Astera Labs suffered a 13-percent drop week-on-week, ending Friday at $87.85 apiece versus the $101.29 registered on February 7, as investors sold off positions following the release of mixed earnings performance in 2024.

On Monday, February 10, ALAB announced that its net income for the fourth quarter of 2024 jumped by 72 percent to $24.7 million from $14.3 million in the same period a year earlier, as revenues expanded 179 percent to $141 million from the $50 million in the same comparable period.

However, the fourth quarter’s figures fell short of pulling the company out of losses, having widened its net losses by a whopping 217 percent to $83.4 million in full-year 2024 from the $26.26 million registered in 2023.
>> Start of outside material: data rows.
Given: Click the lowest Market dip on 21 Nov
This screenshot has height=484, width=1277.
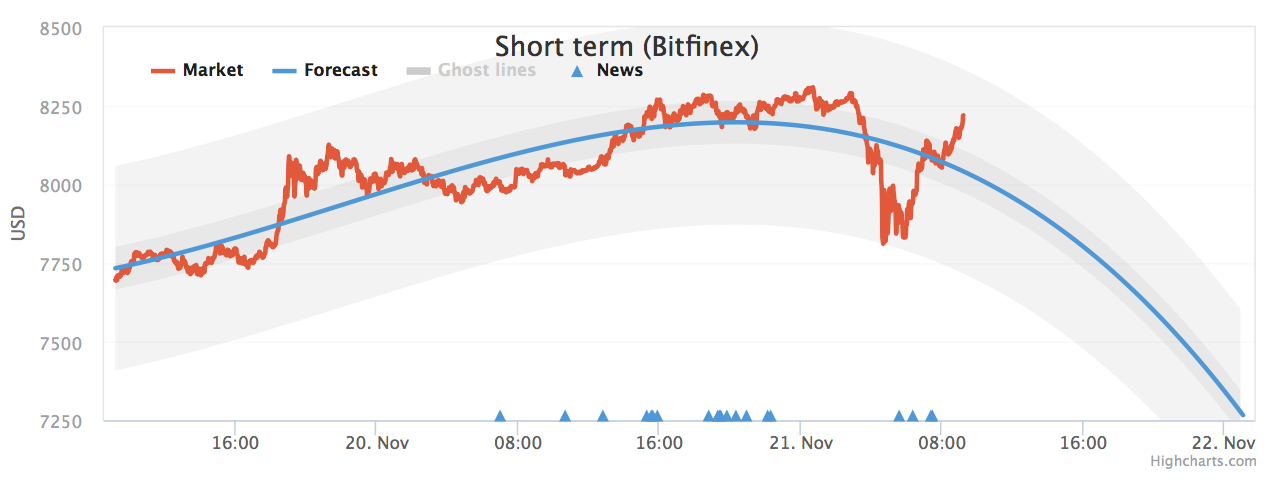Looking at the screenshot, I should (883, 241).
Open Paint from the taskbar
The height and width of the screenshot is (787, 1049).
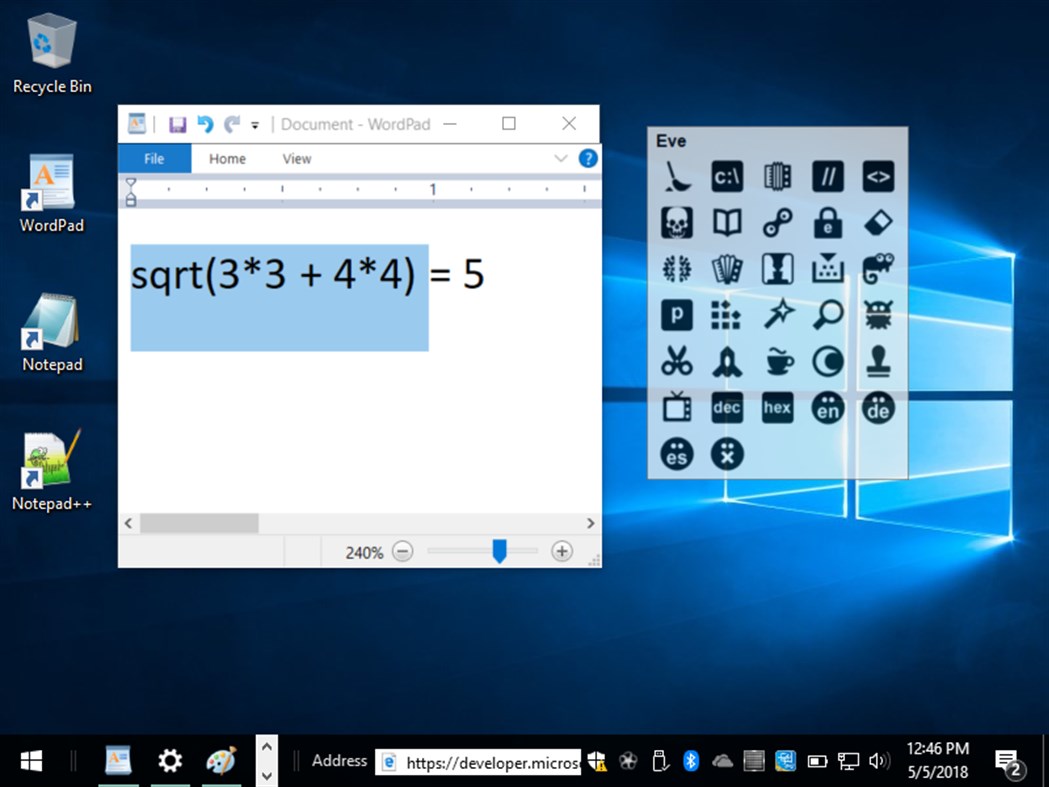click(221, 761)
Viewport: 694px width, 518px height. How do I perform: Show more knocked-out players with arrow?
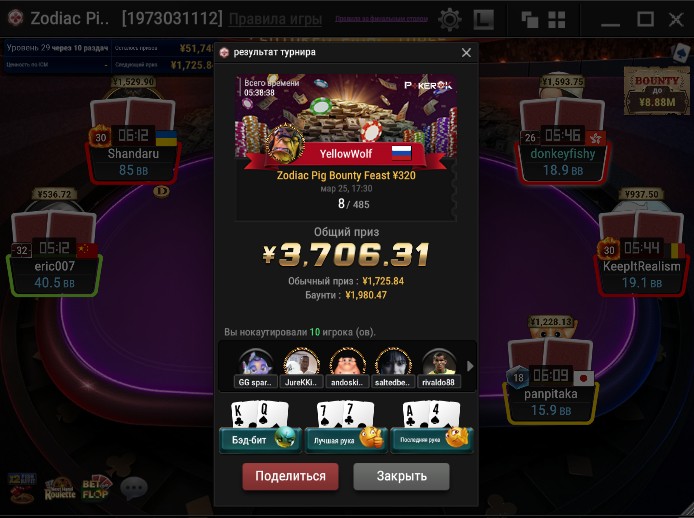coord(470,366)
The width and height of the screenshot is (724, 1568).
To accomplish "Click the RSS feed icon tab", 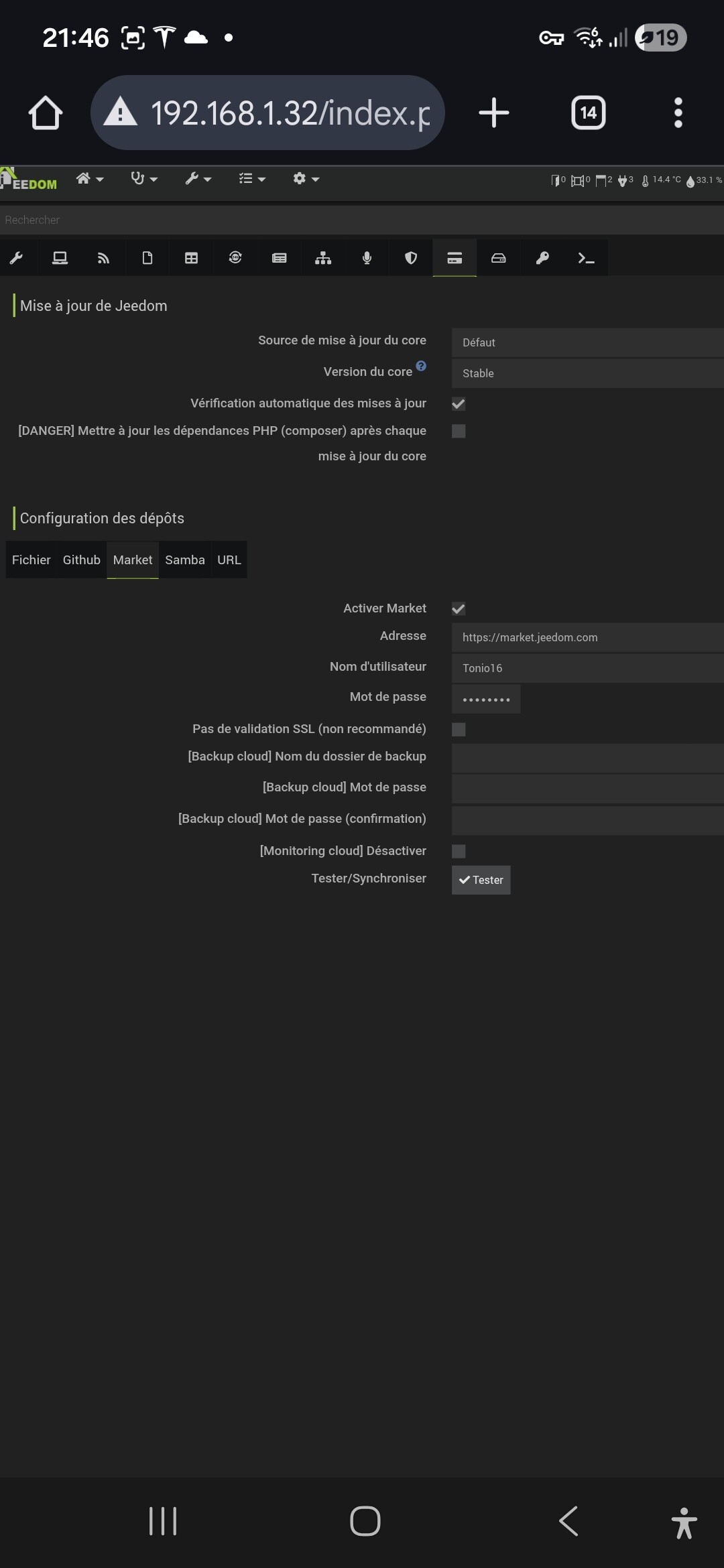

But this year is expected to be “a breakout year.” According to ALAB CEO Jitendra Mohan, the company is set to enter a new phase of growth driven by revenues from all of its products, including its flagship Scorpio Fabric products for head-node PCIe connectivity and backend AI accelerator scale-up clustering.

9. Twilio Inc. (NYSE:TWLO)

Twilio Inc. saw its share prices decline by 14 percent week-on-week, finishing Friday at $125.17 as compared with the $145.65 registered on February 7, as investors sold off positions following the company’s weak outlook for the current quarter, shunning last year’s better performance.

At intra-week trading, TWLO’s share prices hovered around the $140-level, before dropping heavily on Friday following announcements that it expects to see adjusted earnings per share of 88 to 93 cents for the first quarter on revenues of $1.13 billion to $1.14 billion. The company’s outlook was short of the 98 cents adjusted EPS as projected by analysts, while the revenue guidance fell just shy of the $1.14 billion expected.

During the last quarter, TWLO narrowed its net losses by 96 percent to $12.47 million versus the $365 million registered in the same period last year, despite 11 percent higher revenues of $1.194 billion versus $1.075 billion year-on-year.